Work to complete: When you reach the line that contains "This screenshot has width=1147, height=602.", please begin copying, and carry on exactly to the last line of the material, leaving out every picture.

::::::::::

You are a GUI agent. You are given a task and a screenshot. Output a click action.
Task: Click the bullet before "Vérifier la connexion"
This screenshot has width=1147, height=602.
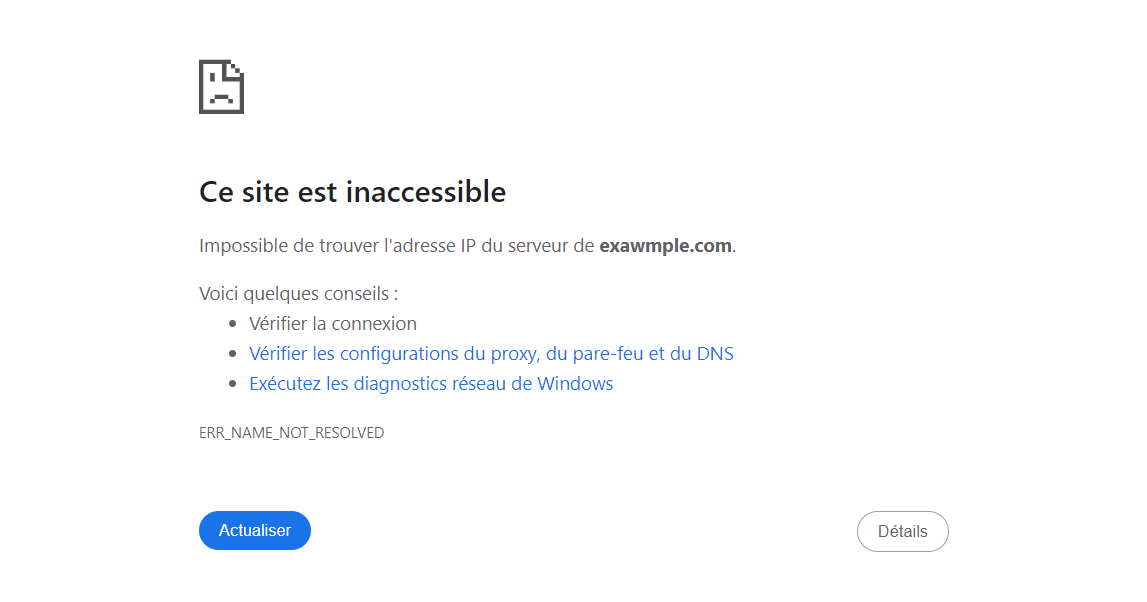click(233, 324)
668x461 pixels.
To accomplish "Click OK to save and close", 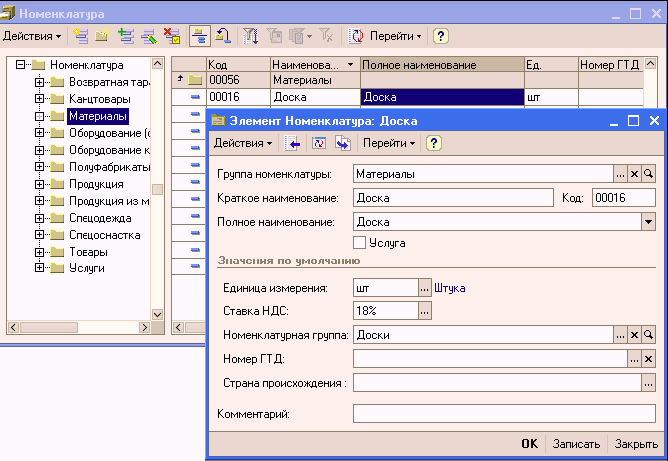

::::::::::

Solution below:
This screenshot has width=1147, height=602.
click(233, 324)
668x461 pixels.
To accomplish "Click OK to save and close", 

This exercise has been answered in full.